*SOURCE EXCERPT*
+ + +

Watching the closing sequence, I see. I sift through the ashes of the hours I spent watching this film. I watch as the flames carry the smoke towards heaven, and I wonder what the heck they were thinking.

It's definately pretty. I'll grant them that. The production crew all needs a big hand. Troy was gorgeous, the locations were spectacular, and the historical details in the ships and the encampments was great. The cast was beautiful - landscape appreciation value for all. But even the eye-candy can't stretch to cover the gaping flaws in the rest of it.

And where was the supposed homoerotic stuff between Achilles and Patroclus?! Everyone made such a big deal about it, but I didn't see a bloody thing that would have been out of place in a locker-room of towel-snapping boys. Have people gotten so innured to sex that they can't imagine any other reason for loyalty or feeling? He was his cousin, his guardian, his teacher, and yes, in the real story there were some interesting elements to their relationship. But none of that was here in the film.

The story has been beheaded. You know that when you go to a film that's adapted from something else, there are things that are going to be trimmed out and changed. It just has to happen. However, most literary adaptations try to nibble off the toes, or niggle off a corner here or there to try to fit. This film drove a bronze spear right between the story's third and fourth cervical vertebrae. Removing all the Olympian maneuvers behind the events leaves us with nothing but pettiness.

There are the sparse bare bones of a story of mortal pride and ambition, but they can't carry the rest of the historical weight. And they sure can't carry the weight of that marqee. Criminitly! Peter O'Toole, Brian Cox, Brad Pitt, Brendan Gleeson, Eric Bana, Orlando Bloom, Sean Bean, Saffron Burrows. And the list just keeps going. Maybe we can get our two former professional wrestlers (Nathan Jones as Boagrius and Tyler Mane as Ajax) to handle the job.

+ + +

*Pointing records for screenshots and pages*
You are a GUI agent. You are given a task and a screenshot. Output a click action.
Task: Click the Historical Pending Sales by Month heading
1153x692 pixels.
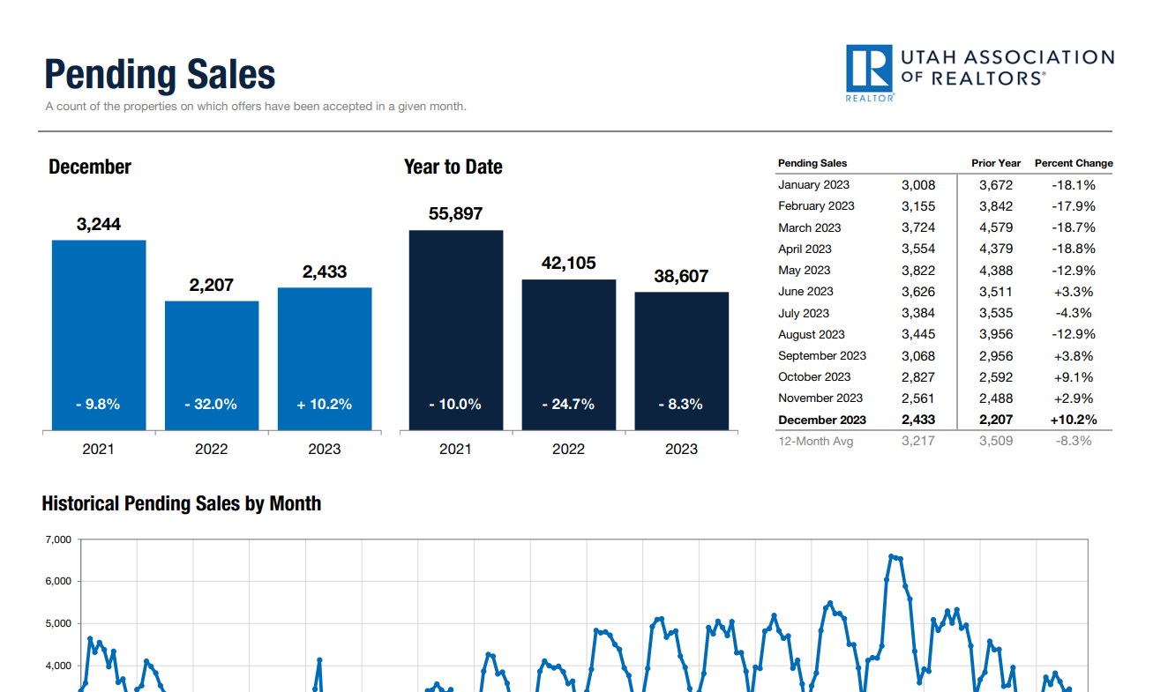(x=181, y=503)
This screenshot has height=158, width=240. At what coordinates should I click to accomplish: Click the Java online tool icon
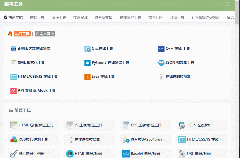coord(87,77)
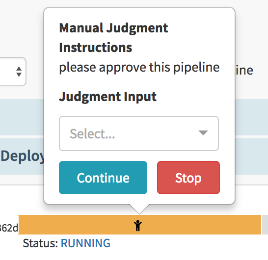Click the Deploy pipeline group header
This screenshot has width=268, height=260.
point(22,156)
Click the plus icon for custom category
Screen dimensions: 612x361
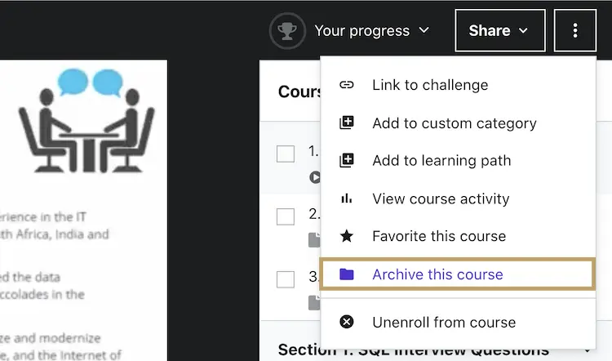click(x=347, y=123)
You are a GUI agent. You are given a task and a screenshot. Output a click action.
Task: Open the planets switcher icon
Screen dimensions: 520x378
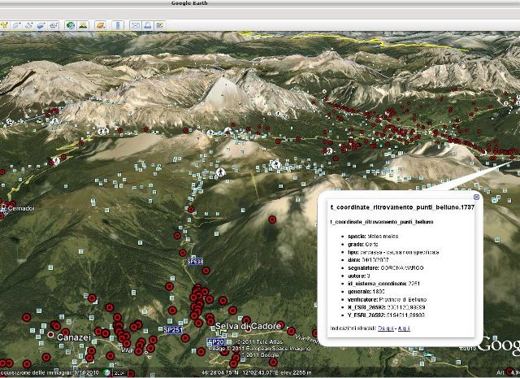click(99, 25)
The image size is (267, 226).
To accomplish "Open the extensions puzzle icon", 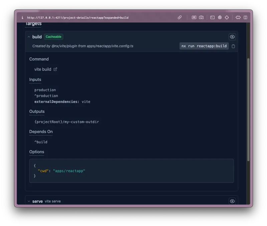I will (x=238, y=17).
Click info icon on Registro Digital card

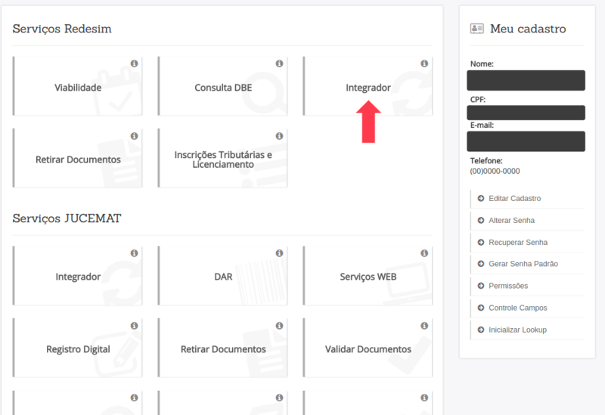(135, 326)
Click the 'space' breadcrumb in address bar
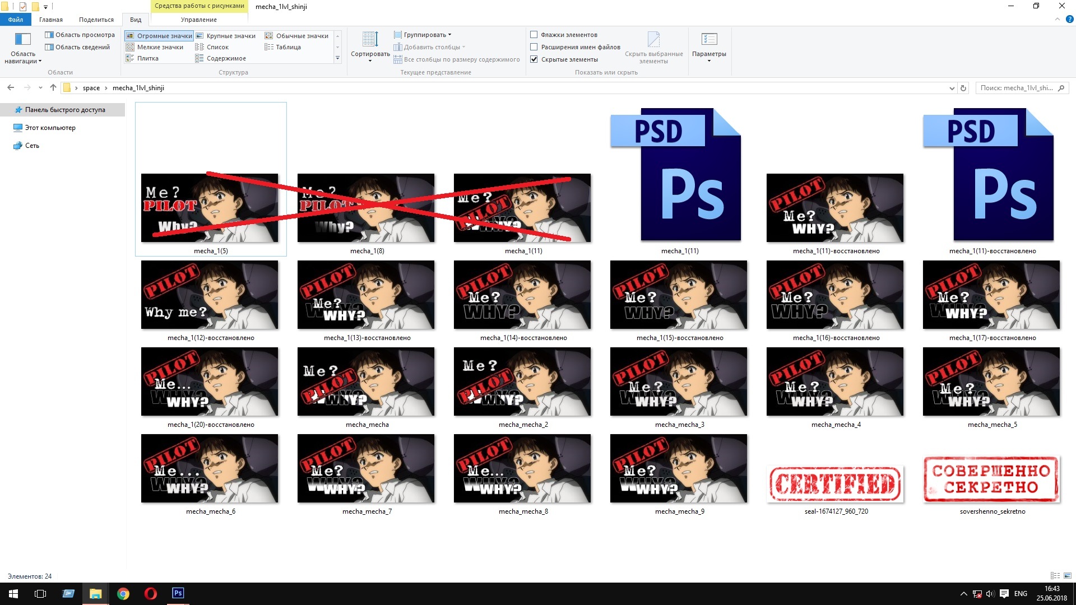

+ + +

*YOUR TASKS*
a) How would you translate this sentence from the film review into Spanish: "Removing all the Olympian maneuvers behind the events leaves us with nothing but pettiness."
b) In the film review, which two former professional wrestlers are named, and what roles do they play?
c) Can you rewrite the paragraph of the film review that begins "The story has been beheaded" as a short list that keeps its main points?
These records come from a different source than the film review.

*WORKED ANSWERS*
a) Eliminar todas las maniobras olímpicas detrás de los acontecimientos nos deja solo con mezquindad.

b) Nathan Jones plays Boagrius and Tyler Mane plays Ajax.

c)
- The story has been beheaded.
- Any film adapted from another work must trim and change some material.
- Most literary adaptations cut only small parts to make the story fit.
- This film struck deep into the story instead.
- Removing the Olympian maneuvers behind the events leaves only pettiness.